**1s 2s 2p 3s 3p 4s 3d 4p 5s 4d 5p 6s 4f 5d 6p 7s 5f 6d 7p 8s**

Fortunately, there is a much simpler method to get this order.

First, write a column of 's' orbitals from 1 to 8.

Second, write a second column for the 'p' orbitals starting at *n*=2. (1p is not an orbital combination allowed by quantum mechanics)

Third, write a column for the 'd' orbitals starting at *n*=3.

Fourth, write a final column for 4f and 5f. There are no elements that will need a 6f or 7f shell to fill.

Finally, read the chart by running the diagonals starting from 1s.

The graphic shows this table and the arrows follow the path to follow.

Now that the order of orbitals are known to fill, all that remains is memorizing how large each orbital is.

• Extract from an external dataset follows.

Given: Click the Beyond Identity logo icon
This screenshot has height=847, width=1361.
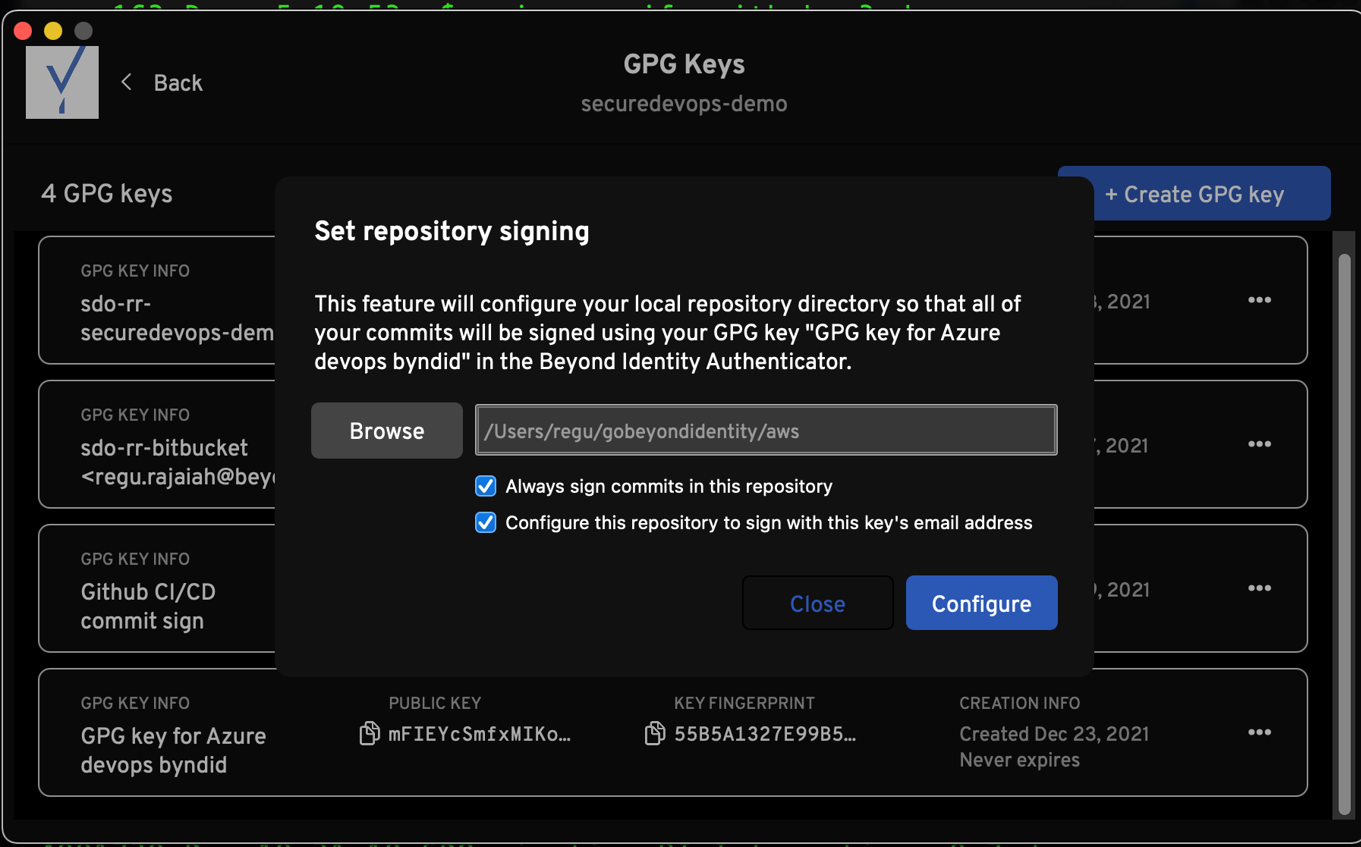Looking at the screenshot, I should pyautogui.click(x=62, y=82).
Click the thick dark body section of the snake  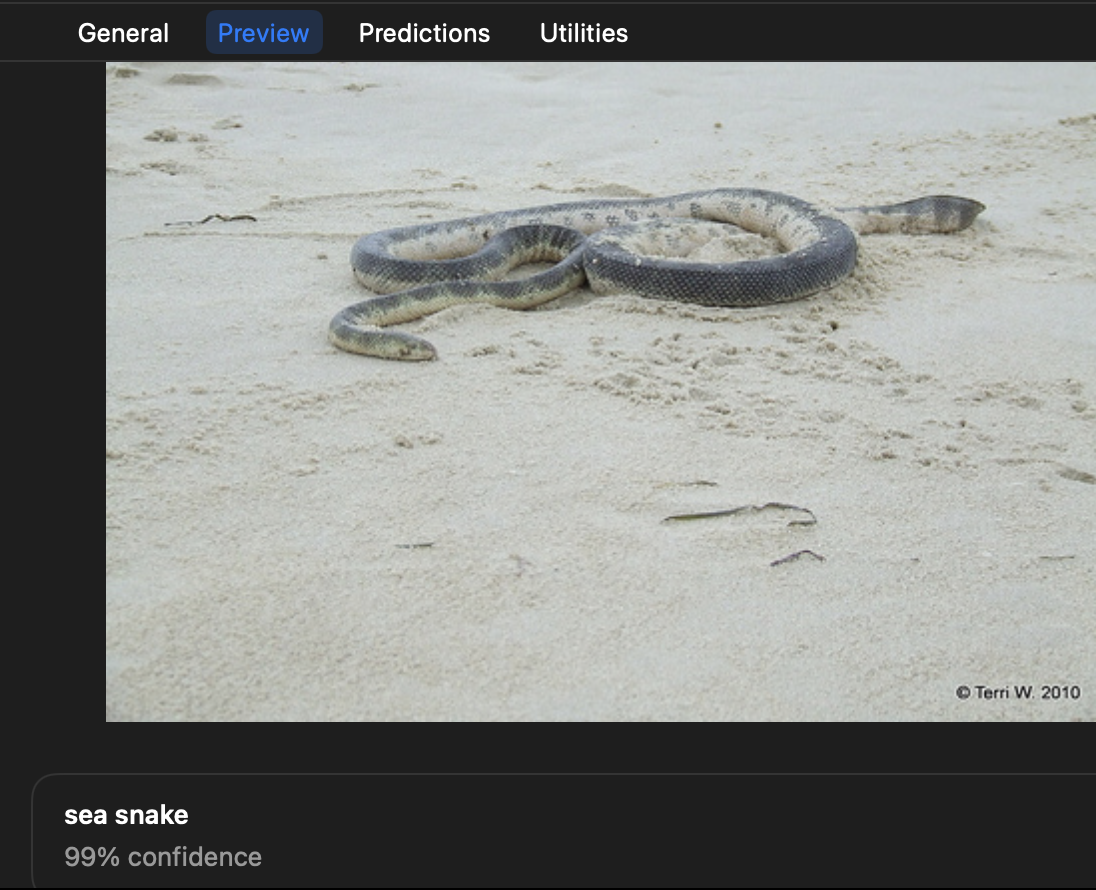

- s orbitals have 1 possible value of
*m*to hold 2 electrons - p orbitals have 3 possible value of
*m*to hold 6 electrons - d orbitals have 5 possible value of
*m*to hold 10 electrons - f orbitals have 7 possible value of
*m*to hold 14 electrons

For an example, take the element nitrogen. Nitrogen has seven protons and therefore seven electrons. The first orbital to fill is the 1s orbital. An s orbital holds two electrons, so five electrons are left. The next orbital is the 2s orbital and holds the next two. The final three electrons will go to the 2p orbital which can hold up to six electrons.